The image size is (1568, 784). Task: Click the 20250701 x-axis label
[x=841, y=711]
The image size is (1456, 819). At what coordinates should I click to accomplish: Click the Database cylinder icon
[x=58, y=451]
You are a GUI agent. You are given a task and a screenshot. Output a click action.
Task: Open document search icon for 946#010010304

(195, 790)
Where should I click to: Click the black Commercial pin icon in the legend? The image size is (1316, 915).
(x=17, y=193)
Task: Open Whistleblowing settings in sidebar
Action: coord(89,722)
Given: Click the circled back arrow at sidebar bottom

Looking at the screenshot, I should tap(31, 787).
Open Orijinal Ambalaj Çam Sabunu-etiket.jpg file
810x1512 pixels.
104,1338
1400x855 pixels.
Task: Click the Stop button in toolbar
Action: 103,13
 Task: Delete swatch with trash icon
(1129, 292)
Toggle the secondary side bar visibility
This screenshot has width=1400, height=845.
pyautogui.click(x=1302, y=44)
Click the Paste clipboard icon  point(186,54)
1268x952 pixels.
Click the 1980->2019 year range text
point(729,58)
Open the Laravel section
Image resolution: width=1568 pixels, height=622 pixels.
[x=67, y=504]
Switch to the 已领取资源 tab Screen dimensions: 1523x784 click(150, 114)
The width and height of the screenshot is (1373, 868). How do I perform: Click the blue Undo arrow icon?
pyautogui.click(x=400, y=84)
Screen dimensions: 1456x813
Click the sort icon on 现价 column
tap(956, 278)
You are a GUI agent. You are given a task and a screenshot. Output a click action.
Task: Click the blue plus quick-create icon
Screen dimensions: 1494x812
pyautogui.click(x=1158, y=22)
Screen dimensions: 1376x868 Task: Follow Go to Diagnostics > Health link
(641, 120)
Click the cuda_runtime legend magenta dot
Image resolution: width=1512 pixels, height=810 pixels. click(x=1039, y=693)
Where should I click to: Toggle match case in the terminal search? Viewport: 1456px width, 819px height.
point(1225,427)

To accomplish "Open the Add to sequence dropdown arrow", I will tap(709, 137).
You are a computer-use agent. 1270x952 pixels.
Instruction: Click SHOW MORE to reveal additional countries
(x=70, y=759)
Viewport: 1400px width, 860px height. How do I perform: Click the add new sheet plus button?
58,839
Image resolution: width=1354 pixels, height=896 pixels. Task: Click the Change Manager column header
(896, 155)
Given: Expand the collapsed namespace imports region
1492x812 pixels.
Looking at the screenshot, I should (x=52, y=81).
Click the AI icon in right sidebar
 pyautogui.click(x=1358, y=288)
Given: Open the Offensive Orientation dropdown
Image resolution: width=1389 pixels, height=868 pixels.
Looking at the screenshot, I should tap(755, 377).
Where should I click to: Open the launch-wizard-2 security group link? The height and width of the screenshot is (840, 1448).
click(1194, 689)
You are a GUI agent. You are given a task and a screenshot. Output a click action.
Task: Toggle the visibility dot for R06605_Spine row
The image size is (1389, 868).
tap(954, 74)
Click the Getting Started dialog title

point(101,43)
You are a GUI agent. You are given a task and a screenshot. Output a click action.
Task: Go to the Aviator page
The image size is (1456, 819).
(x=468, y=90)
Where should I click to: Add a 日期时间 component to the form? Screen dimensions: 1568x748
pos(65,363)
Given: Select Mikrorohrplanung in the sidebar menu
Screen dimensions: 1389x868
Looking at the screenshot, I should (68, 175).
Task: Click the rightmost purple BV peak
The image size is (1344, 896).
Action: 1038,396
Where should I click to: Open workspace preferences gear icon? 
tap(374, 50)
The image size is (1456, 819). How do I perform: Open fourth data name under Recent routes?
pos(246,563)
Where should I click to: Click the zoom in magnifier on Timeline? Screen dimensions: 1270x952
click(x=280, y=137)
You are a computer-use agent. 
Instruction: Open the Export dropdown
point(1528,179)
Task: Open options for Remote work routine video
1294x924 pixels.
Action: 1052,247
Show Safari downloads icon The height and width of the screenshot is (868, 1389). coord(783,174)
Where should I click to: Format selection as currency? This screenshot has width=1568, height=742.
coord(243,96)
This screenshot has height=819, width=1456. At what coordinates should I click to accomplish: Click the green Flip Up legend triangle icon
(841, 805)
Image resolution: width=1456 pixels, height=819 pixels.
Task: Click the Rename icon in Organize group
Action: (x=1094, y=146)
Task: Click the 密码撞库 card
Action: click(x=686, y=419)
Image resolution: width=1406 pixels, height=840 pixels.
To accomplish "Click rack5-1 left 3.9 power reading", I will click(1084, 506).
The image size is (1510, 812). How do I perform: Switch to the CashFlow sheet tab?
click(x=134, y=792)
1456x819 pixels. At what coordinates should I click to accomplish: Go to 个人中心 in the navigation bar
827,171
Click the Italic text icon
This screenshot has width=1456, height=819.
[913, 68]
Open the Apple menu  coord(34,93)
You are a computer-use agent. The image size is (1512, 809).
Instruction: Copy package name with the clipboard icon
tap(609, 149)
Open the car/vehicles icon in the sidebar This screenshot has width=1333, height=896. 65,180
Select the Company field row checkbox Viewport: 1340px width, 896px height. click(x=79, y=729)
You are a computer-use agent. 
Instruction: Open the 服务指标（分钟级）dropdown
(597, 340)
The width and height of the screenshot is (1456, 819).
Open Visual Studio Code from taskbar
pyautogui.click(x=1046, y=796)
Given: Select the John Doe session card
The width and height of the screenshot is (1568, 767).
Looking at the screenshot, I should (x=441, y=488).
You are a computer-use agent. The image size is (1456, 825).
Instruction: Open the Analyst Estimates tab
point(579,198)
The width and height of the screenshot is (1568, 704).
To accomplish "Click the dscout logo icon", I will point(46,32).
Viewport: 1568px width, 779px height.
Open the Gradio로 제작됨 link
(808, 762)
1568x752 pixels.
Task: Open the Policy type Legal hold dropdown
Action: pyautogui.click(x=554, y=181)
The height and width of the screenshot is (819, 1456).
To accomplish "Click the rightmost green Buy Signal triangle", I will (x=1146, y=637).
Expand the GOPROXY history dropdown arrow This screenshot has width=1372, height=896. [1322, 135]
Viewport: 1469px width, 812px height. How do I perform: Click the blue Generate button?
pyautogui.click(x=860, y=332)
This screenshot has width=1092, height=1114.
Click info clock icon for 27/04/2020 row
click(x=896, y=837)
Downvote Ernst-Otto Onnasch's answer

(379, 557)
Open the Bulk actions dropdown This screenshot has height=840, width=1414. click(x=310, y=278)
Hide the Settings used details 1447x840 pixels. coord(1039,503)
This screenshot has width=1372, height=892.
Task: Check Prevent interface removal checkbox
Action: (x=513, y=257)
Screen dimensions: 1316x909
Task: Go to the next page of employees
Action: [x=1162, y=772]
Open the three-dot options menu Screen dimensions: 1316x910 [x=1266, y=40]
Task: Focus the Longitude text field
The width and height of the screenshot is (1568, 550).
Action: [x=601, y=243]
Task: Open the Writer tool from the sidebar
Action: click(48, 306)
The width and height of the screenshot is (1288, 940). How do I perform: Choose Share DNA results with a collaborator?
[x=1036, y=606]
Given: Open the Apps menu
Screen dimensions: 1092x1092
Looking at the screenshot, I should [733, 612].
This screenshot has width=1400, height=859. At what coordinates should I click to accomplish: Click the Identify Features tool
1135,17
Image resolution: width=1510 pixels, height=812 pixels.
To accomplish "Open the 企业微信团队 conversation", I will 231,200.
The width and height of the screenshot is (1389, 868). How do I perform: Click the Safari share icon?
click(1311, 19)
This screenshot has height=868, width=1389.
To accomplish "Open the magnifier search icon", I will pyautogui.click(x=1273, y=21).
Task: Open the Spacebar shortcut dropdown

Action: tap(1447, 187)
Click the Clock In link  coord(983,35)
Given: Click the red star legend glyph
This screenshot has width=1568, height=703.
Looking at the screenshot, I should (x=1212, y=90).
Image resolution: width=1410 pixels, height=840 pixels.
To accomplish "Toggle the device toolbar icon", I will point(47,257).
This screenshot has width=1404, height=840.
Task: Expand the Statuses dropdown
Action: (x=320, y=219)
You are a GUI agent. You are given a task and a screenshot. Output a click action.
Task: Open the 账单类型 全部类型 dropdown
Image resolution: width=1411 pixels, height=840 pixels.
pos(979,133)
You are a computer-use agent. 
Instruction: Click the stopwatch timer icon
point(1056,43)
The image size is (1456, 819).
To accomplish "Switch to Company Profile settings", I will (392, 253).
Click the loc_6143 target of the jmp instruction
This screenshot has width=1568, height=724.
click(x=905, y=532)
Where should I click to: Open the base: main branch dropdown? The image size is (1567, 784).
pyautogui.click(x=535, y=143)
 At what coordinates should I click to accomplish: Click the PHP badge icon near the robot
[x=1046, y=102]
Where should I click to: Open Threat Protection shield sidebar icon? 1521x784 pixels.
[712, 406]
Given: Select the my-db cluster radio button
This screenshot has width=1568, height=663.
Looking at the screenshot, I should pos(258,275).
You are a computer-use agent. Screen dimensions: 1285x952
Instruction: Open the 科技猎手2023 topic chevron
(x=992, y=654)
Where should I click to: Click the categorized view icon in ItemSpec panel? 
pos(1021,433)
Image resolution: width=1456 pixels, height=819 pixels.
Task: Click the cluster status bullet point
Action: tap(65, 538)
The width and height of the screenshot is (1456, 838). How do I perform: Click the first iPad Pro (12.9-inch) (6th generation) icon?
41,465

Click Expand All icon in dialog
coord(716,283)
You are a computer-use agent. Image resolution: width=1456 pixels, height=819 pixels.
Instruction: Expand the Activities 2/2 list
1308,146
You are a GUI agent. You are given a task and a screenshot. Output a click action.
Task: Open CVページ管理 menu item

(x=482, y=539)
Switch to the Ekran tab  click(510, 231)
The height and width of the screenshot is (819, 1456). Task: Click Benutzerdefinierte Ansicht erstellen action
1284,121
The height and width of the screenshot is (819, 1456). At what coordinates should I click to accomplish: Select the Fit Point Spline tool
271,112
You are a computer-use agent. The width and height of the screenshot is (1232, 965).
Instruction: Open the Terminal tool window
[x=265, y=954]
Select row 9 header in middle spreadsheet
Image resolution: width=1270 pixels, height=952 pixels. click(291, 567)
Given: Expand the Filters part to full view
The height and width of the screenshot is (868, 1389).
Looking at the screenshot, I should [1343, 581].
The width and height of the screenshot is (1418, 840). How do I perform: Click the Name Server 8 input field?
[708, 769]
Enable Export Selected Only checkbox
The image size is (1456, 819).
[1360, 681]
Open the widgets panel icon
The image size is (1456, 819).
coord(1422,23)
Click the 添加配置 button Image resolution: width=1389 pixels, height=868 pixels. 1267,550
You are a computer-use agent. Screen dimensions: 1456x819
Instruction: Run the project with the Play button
======
**Task prompt**. Out of the data above, transcribe exactly and only the lines starting with the line that has "Where should I click to: Open the base: main" and going on through the line that has "Switch to the Ekran", both included.

**Exercise result**.
Where should I click to: Open the base: main branch dropdown? The image size is (1567, 784).
pyautogui.click(x=535, y=143)
 At what coordinates should I click to accomplish: Click the PHP badge icon near the robot
[x=1046, y=102]
Where should I click to: Open Threat Protection shield sidebar icon? 1521x784 pixels.
[712, 406]
Given: Select the my-db cluster radio button
This screenshot has width=1568, height=663.
Looking at the screenshot, I should pos(258,275).
You are a computer-use agent. Screen dimensions: 1285x952
Instruction: Open the 科技猎手2023 topic chevron
(x=992, y=654)
Where should I click to: Click the categorized view icon in ItemSpec panel? 
pos(1021,433)
Image resolution: width=1456 pixels, height=819 pixels.
Task: Click the cluster status bullet point
Action: tap(65, 538)
The width and height of the screenshot is (1456, 838). How do I perform: Click the first iPad Pro (12.9-inch) (6th generation) icon?
41,465

Click Expand All icon in dialog
coord(716,283)
You are a computer-use agent. Image resolution: width=1456 pixels, height=819 pixels.
Instruction: Expand the Activities 2/2 list
1308,146
You are a GUI agent. You are given a task and a screenshot. Output a click action.
Task: Open CVページ管理 menu item

(x=482, y=539)
Switch to the Ekran tab  click(510, 231)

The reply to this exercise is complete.